Enrollment and recovery settings
You can manage email enrollment and recovery behavior for the end user with the following settings:
- Auto-enroll using account profile email when possible: This setting determines whether Okta auto-enrolls an end user's email as an authenticator.
- Send recovery email to user's primary and secondary email addresses even when the email authenticator has not been enrolled: This setting allows recovery emails to be sent to an end user's email, even if their email is not enrolled as an authenticator.
Review the following scenarios to ensure that your configuration does not prevent user access or blocks recovery paths.
Potential lockout
If the following conditions are met, end users can't recover their password and must contact an admin for support:
- Email is configured as the only recovery factor
- Users are not auto-enrolled through email
- Users are not allowed to recover without enrollment
Auto-enroll selection behavior
- Clearing the Auto-enroll checkbox ensures that the email authenticator is not automatically enrolled.
- Selecting this checkbox does not guarantee automatic enrollment. Enrollment occurs only if the email is required for recovery, the user completes email verification, or an admin updates the user profile.
Okta account management policy
If your org uses the Okta account management policy and the Auto-enroll checkbox is cleared, the email recovery option is available only if users enroll the email authenticator manually.
Disable email auto-enrollment
- Go to .
- On the Enrollment tab, choose a policy to update and click . For example, the Default Policy.
- Under Authenticators, in the Email section, select either Disabled or Optional for Enrollment.
- Clear the check box Auto-enroll using profile email when possible.
- Scroll down and click Update policy.
Enable recovery without enrollment
You can configure a setting that allows end users to receive password reset and account unlock emails to their primary profile email, even if users didn't enroll their email as an authenticator.

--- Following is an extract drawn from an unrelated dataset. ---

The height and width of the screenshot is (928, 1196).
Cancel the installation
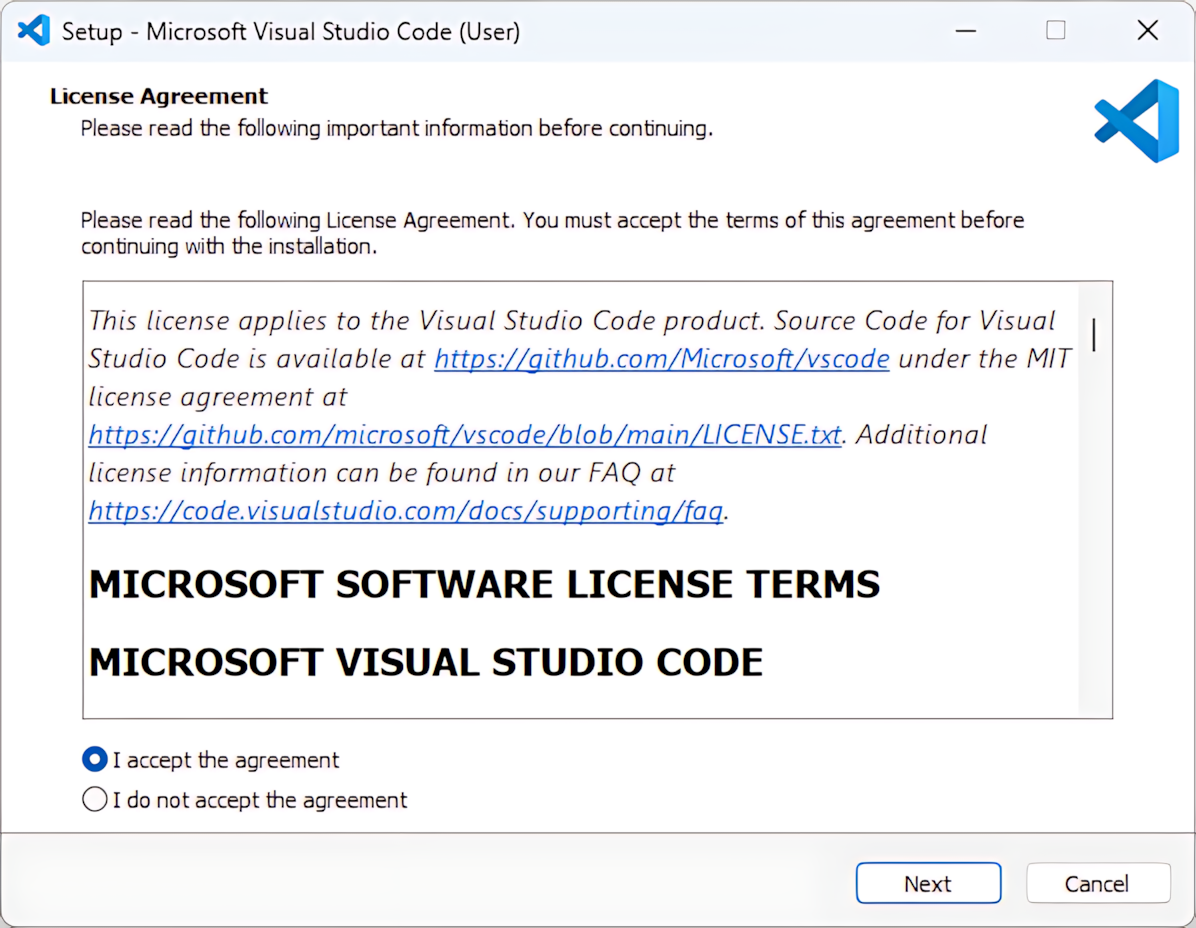click(x=1097, y=884)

To configure the recovery email for unenrolled email:
- Go to .
- On the Setup tab, locate the Password authenticator and click .
- Select the Default Policy and choose a rule to update. For example, the Default Rule.

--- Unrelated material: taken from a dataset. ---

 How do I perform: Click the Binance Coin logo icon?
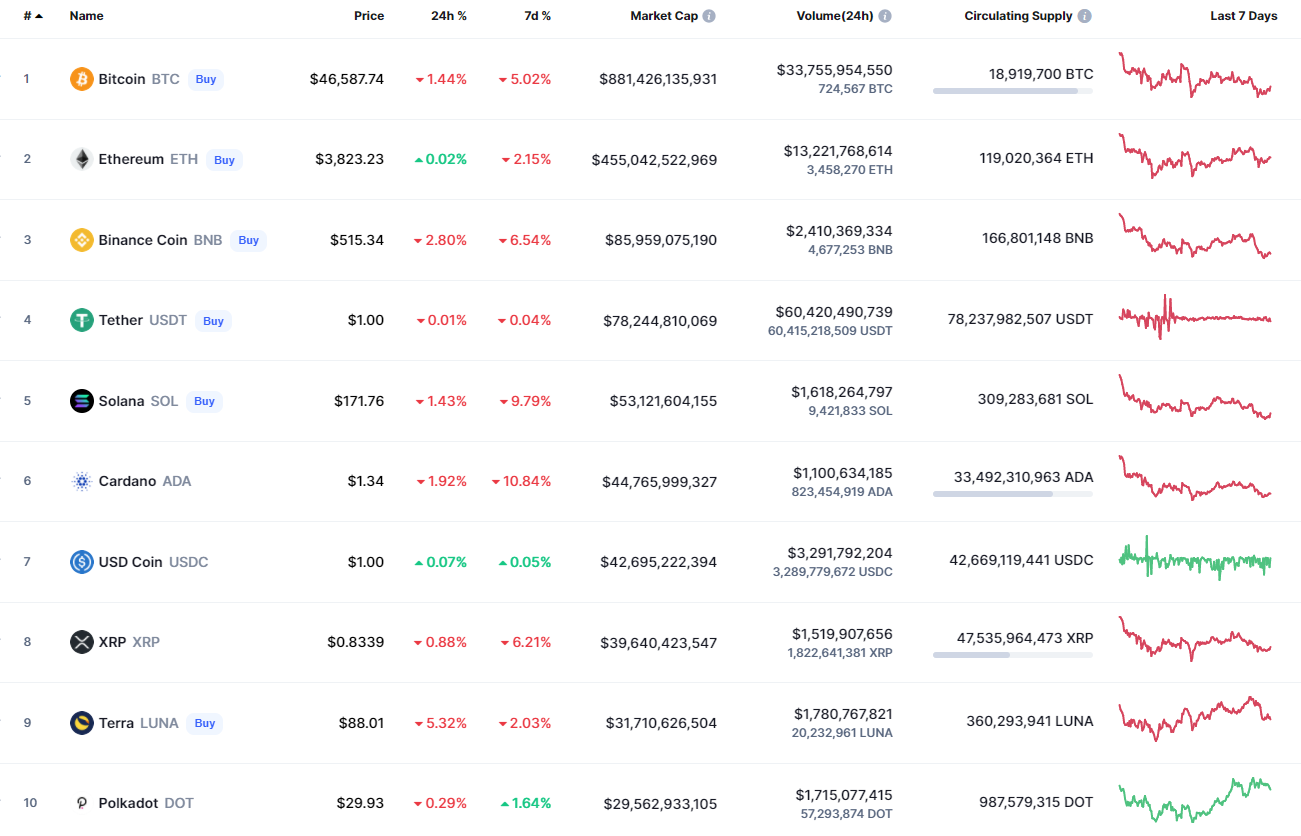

- Under Recovery Authenticators, in the Access control section, select This rule (legacy).
- For AND Users can initiate recovery with option, select the Email checkbox and select the checkbox Send recovery email to user's primary and secondary email addresses even when the email authenticator has not been enrolled. When this checkbox is selected, it allows end users to receive a recovery link.

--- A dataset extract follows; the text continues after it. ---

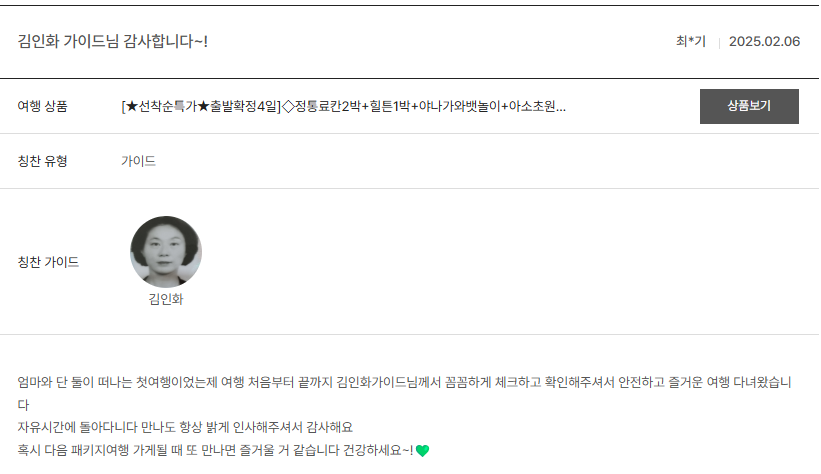Select the guide name 김인화 under photo
821x474 pixels.
click(x=166, y=299)
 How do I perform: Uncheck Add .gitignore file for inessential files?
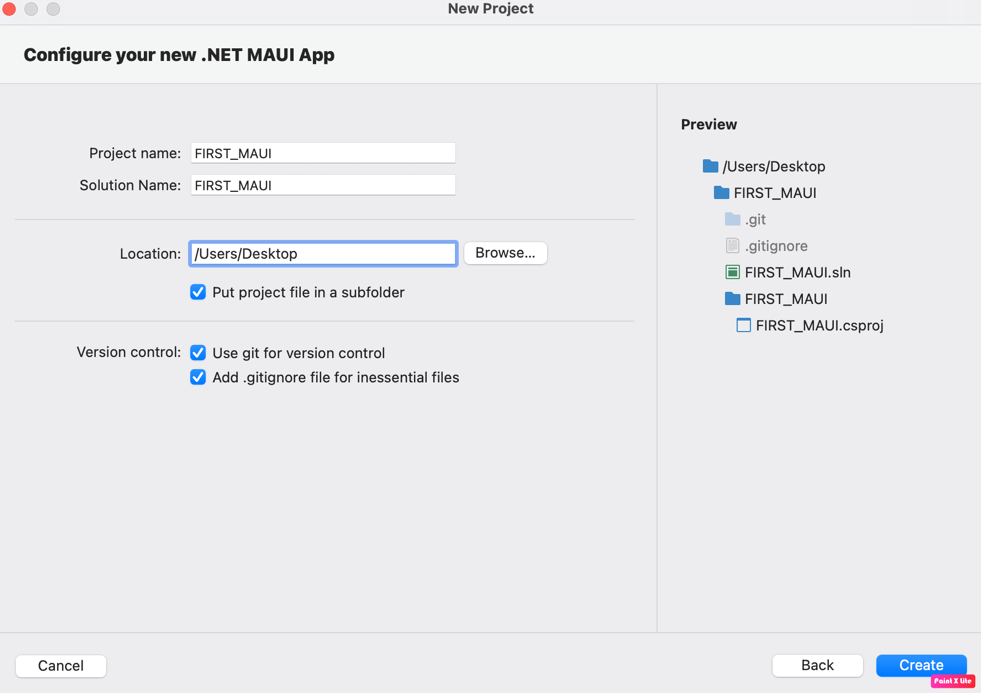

- Scroll down and click Update rule.
Skip email auto-enrollment for new users
You can choose whether to enroll the email authenticator for an end user when they create them in Okta.
- If you want to auto-enroll the user's email as an authenticator: Activate the user using the activation link (Activate now or Activate later options).
- If you don't want to enroll the user's email as an authenticator: Set their password using the I will set password option.
Reset the email authenticator for users
If the Enrollment option is set to Optional or Required in the Email section, and if the user's email authenticator is enrolled, you can reset a user's email authenticator in .
Click the user and go to the user's profile page. On the page, go to .
The end-user experience
End users can manage the enrollment of their email authenticator through the Okta End-User Dashboard. The enrolled authenticator gets auto-updated when they successfully change their primary email. End users can also enroll another authenticator instead of their email for account recovery.
The end-user experience varies depending on how you configured the setting Auto-enroll using account profile email when possible:
- If the Auto-enroll checkbox is not selected: Users see their email as an optional authenticator and they can choose to enroll during login, rather than having it auto-enrolled.
- If the Auto-enroll checkbox is selected: Users might be enrolled automatically in some cases.
Enroll or remove the email authenticator
End users can enroll or remove their email authenticator in .
However, if the user removes the email authenticator when the self-service account recovery or enrollment policy needs it, they may be prompted to enroll again when they sign in the next time or it may be auto-enrolled.
If the user has enrolled their email as an authenticator and successfully changed their primary email address, the new email address automatically replaces the old email as an authenticator.